-- SOURCE MATERIAL follows --

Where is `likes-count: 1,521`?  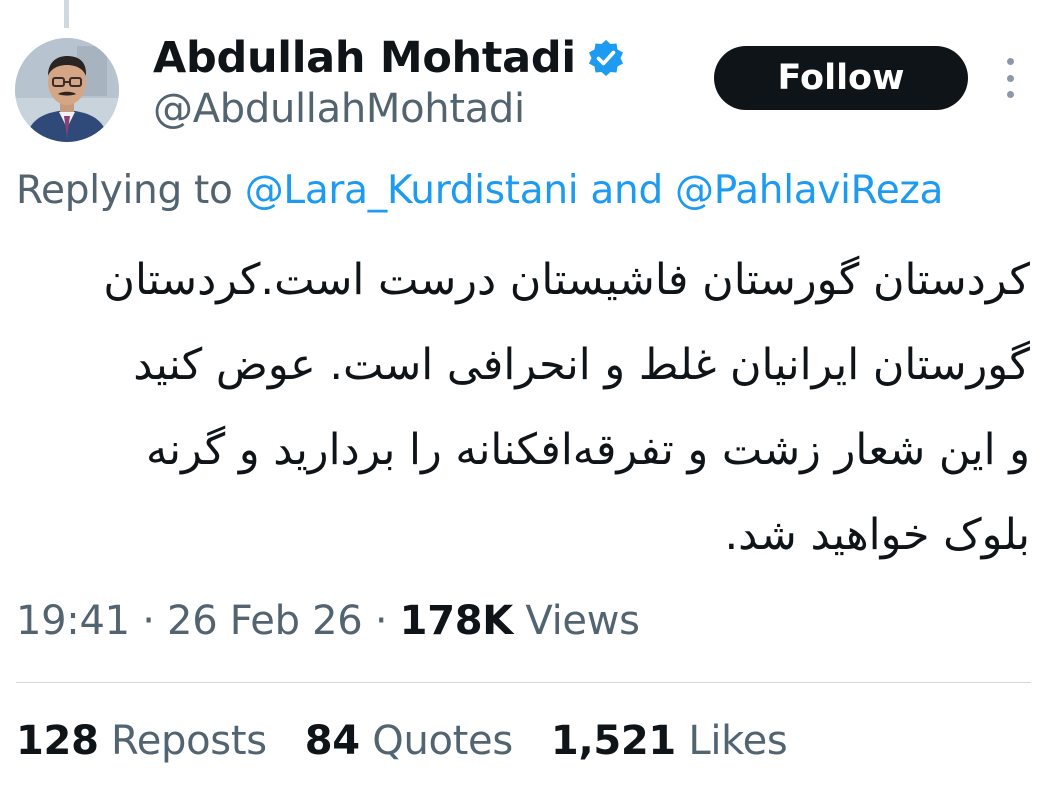 likes-count: 1,521 is located at coordinates (613, 741).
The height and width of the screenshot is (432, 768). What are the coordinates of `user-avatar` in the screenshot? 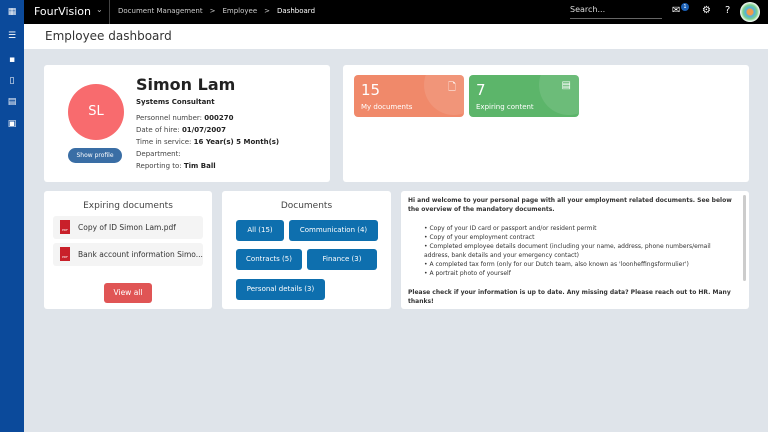 It's located at (750, 12).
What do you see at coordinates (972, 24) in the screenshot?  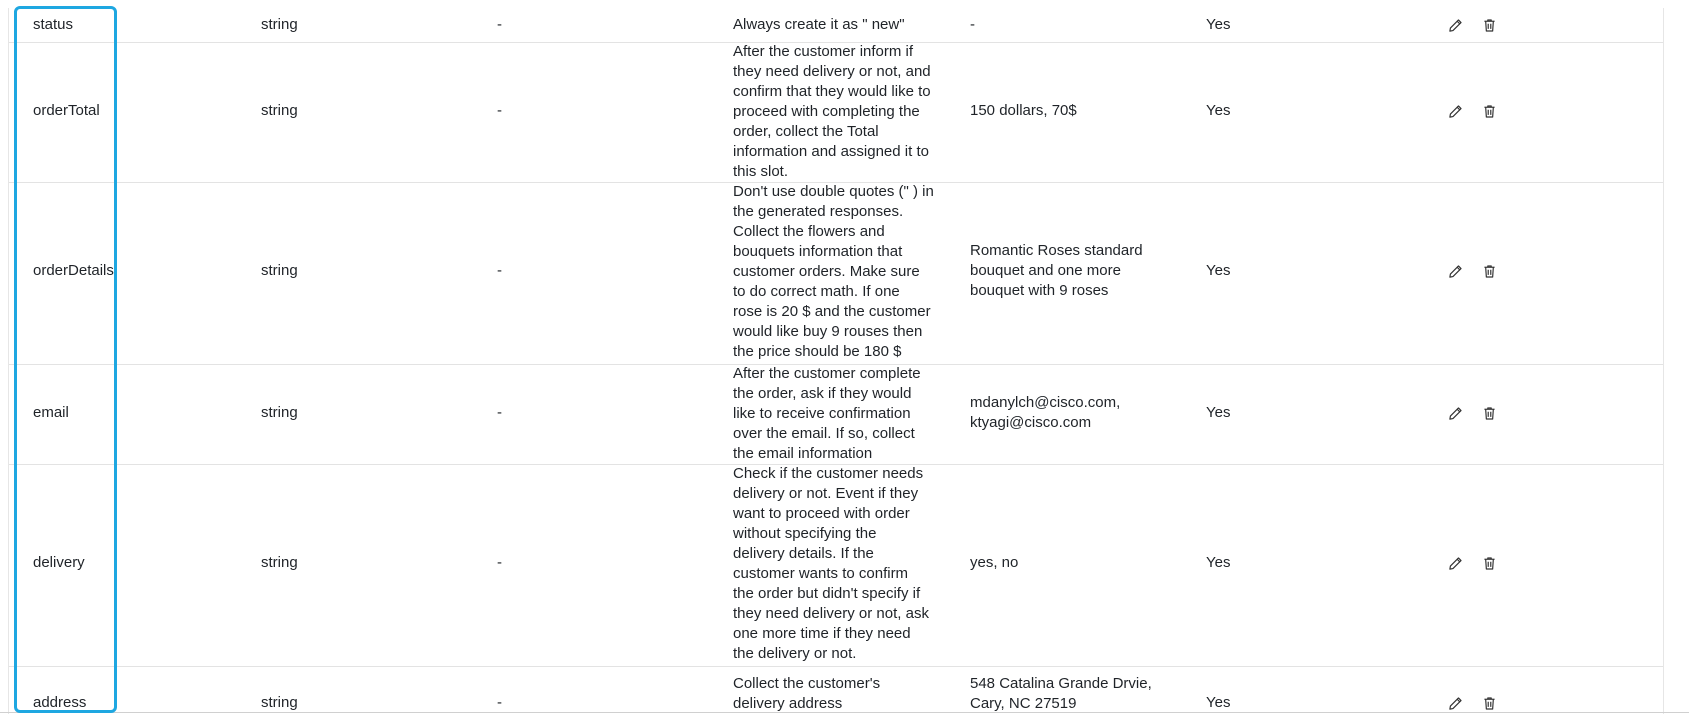 I see `example-line: -` at bounding box center [972, 24].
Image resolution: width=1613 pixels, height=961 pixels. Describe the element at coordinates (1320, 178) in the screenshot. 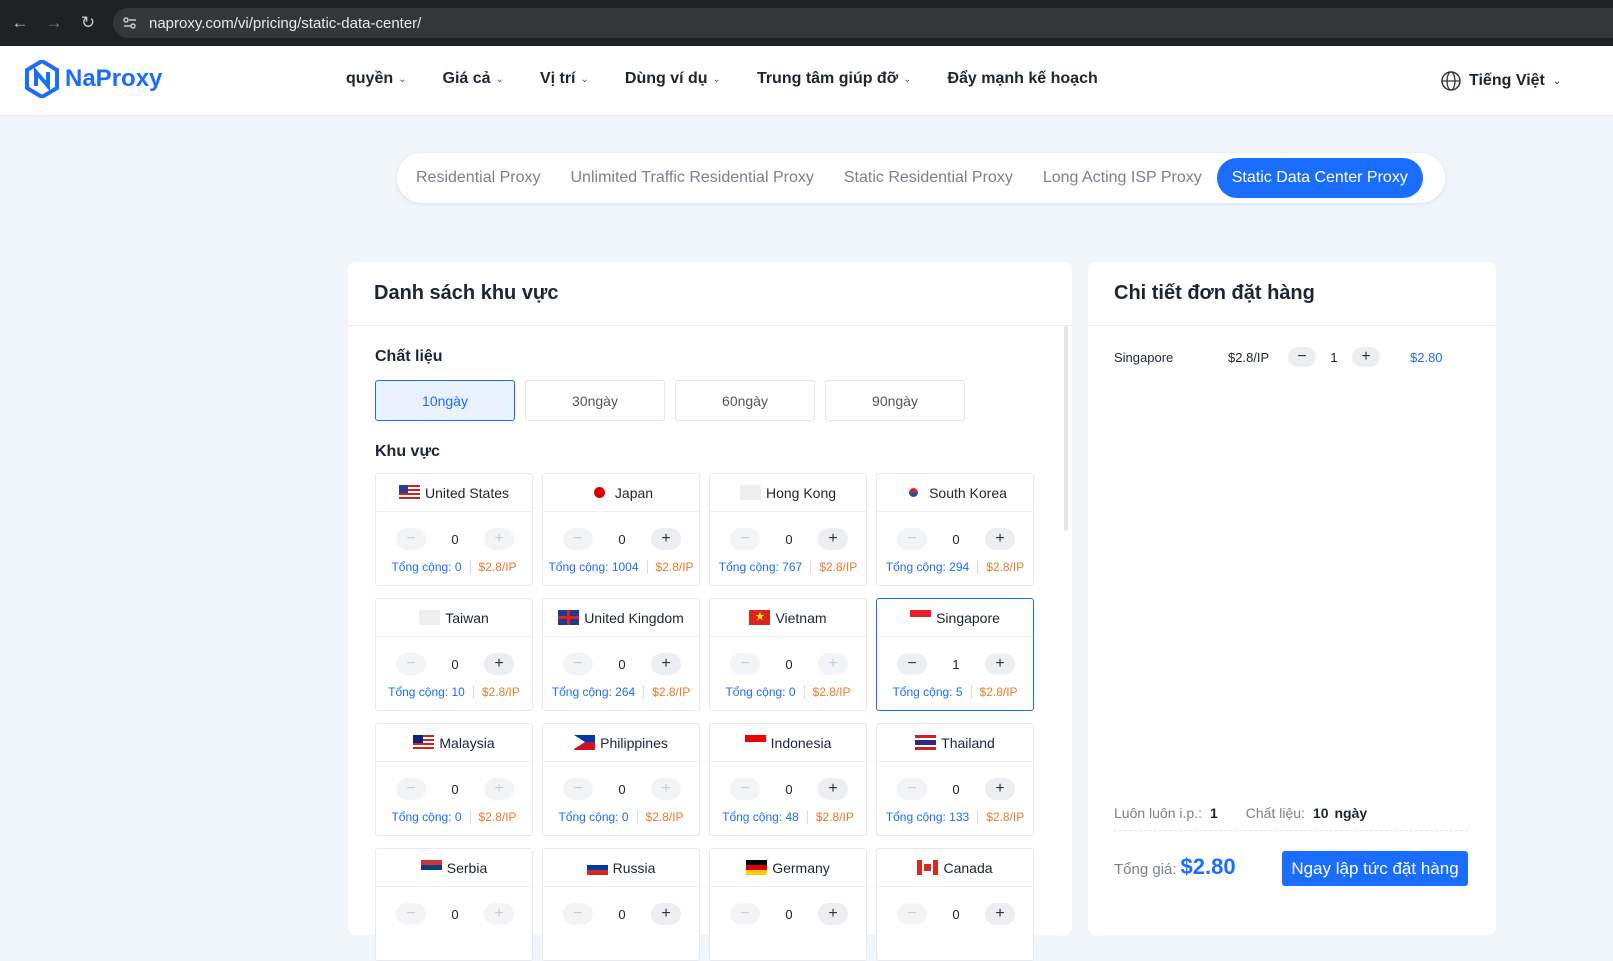

I see `tab-4: Static Data Center Proxy` at that location.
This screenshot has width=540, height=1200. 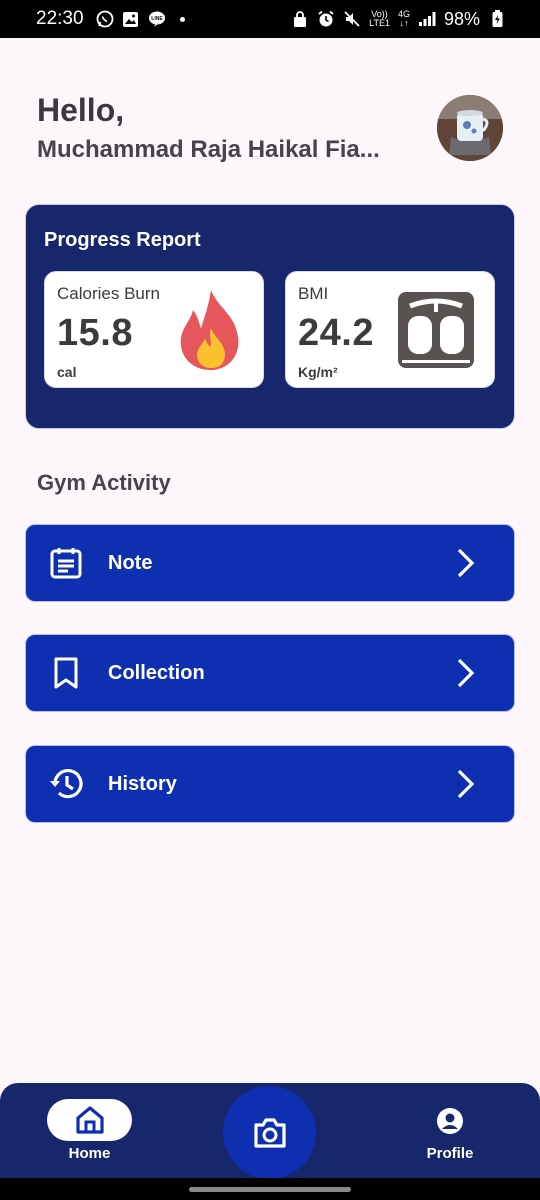 I want to click on avatar, so click(x=470, y=128).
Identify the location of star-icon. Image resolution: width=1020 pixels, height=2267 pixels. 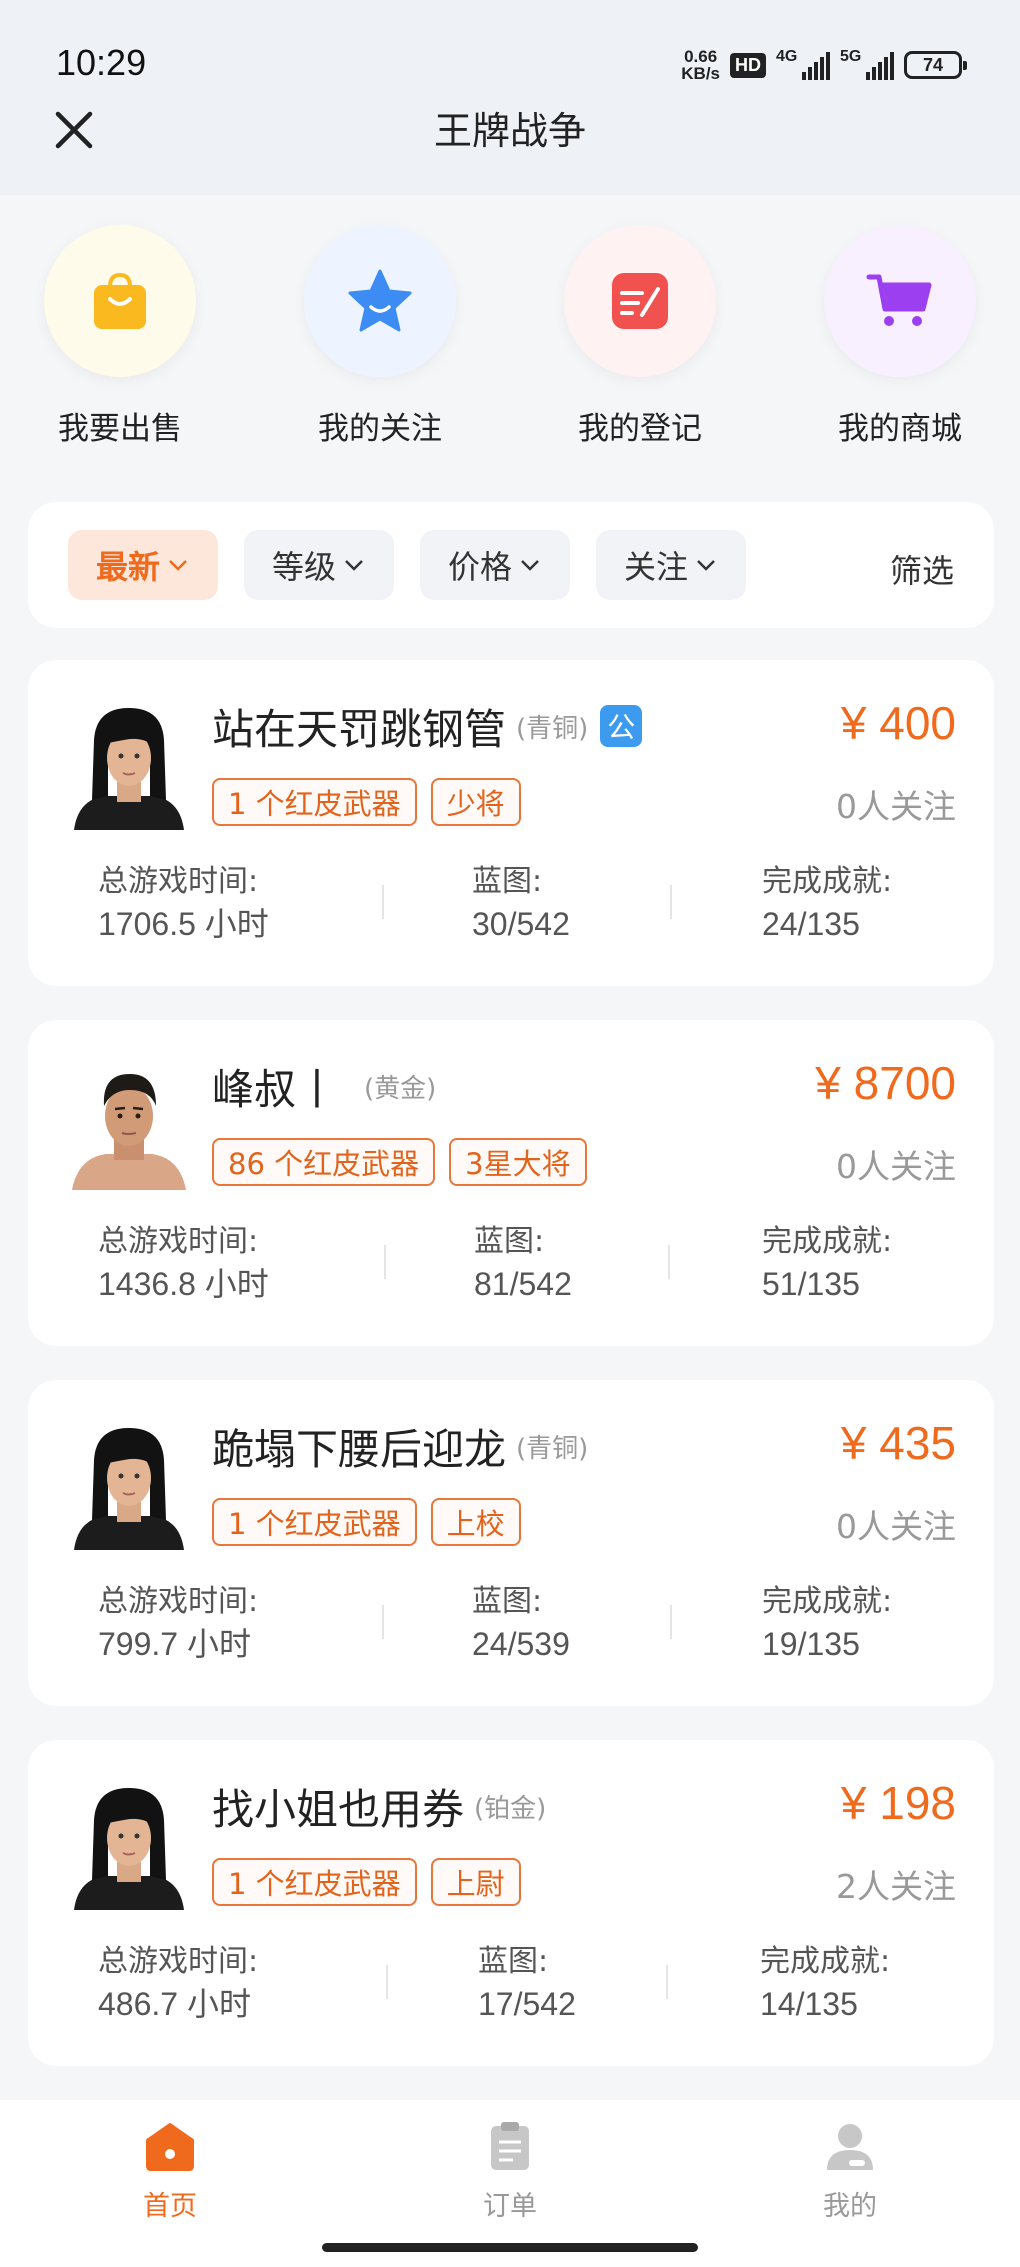
(380, 300).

-- SOURCE MATERIAL concluded --

## DIRECTIONS FOR THIS TASK:
Reproduce the material beginning with the line that contains "Identify the location" and continuing to the end of the material. Omit the pictures.

## ANSWER TO THIS PROBLEM:
Identify the location of star-icon. Image resolution: width=1020 pixels, height=2267 pixels. 
(380, 300).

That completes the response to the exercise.